Indy flipped off the cap and guzzled down a third of the bottle before Wu Han had made it back to the passenger car. Indy sat down on a cargo box. While he waited, with his gun in his right hand, he finished off the rest of the bottle.
"I love root beer," he announced.
Indy felt a magnificent burp building in t
he pit of his stomach, and since he was alone on the flatcar, he opened his mouth and allowed nature to take its course. He belched long and loud, and immediately the pressure in his tortured guts subsided.
"Dr. Jones," a voice said in Mandarin as he felt the prick of a knife blade at the back of his neck. "Have you forgotten your manners? But then, I suppose you never had any."
"Did Lao Che send you?"
"Who else?" the voice asked, changing to English with a British accent. "No, don't turn around. The others can't see me and we wouldn't want to alarm them. And careful with that gun—somebody could get hurt, you know. Keep it in your lap."
"You're the boss."
"You couldn't have expected to get away with that little switch routine at the nightclub last night. It was apparent as soon as Lao's oldest son went to the water closet and discovered the ash can had been tampered with."

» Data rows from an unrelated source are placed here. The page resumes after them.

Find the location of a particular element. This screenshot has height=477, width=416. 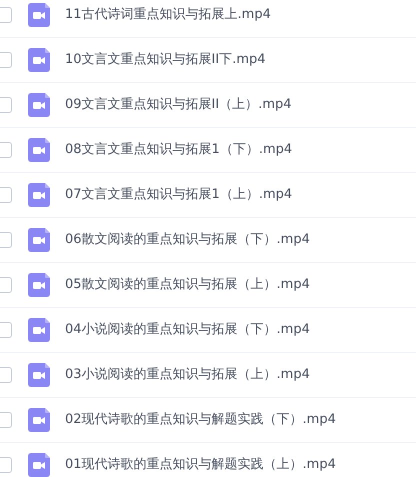

file-name: 01现代诗歌的重点知识与解题实践（上）.mp4 is located at coordinates (200, 465).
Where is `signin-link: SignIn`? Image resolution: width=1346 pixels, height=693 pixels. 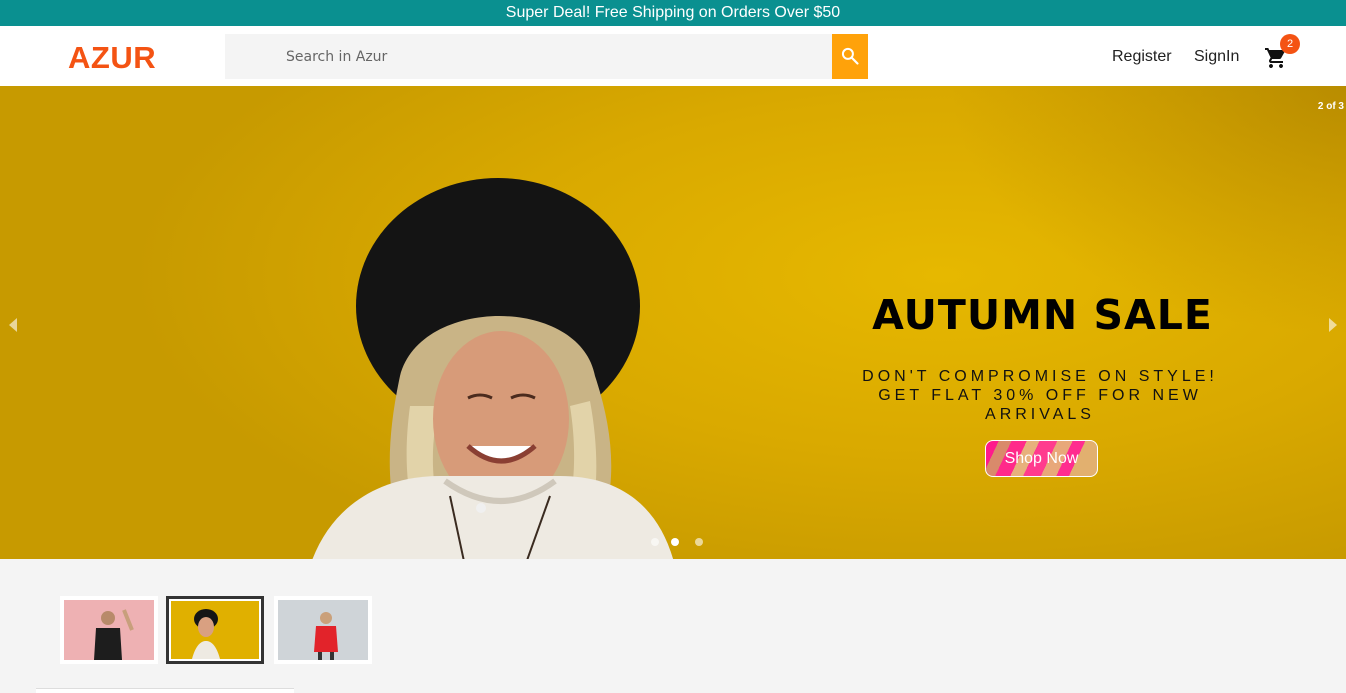
signin-link: SignIn is located at coordinates (1216, 57).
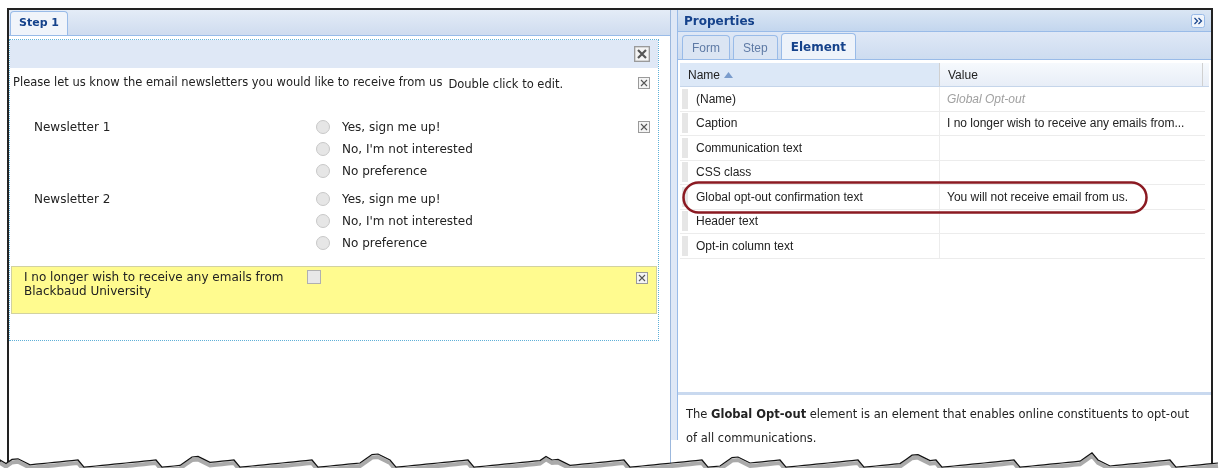  What do you see at coordinates (942, 222) in the screenshot?
I see `property-row: Header text` at bounding box center [942, 222].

"I thought it was clever."
"You would," the voice said. "You have a choice. Either you will tell me where Wu Han has hidden the remains of his family so that Lao Che can restore his contract, or I will kill you first and Wu Han second."
"You'd kill me even if I told you," Indy said.
"Perhaps, but I would do it quickly instead of spilling your intestines onto the deck of this flatcar. There are no surgeons on this train, Dr. Jones, and you would bleed to death despite the best efforts of your friends to patch you up."
"And why wouldn't you kill Wu Han if I told you?"
"His services are too valuable to Lao Che," the voice said. "He wants him back. To waste a good employee in such a profitless manner would show poor business sense. But your pathetic expedition is another matter. It would delight the boss to see it end before it even begins."
"Who the hell are you?" Indy asked.
"A professional."
"Like your buddy? Or was he just having a bad day?"
"He was careless. I am not."
Granger was at the door of the passenger car, a 7.5mm bolt-action rifle in his hand. Indy waved and smiled, and motioned for him to go back. Granger looked confused, and stepped over onto the first flatcar.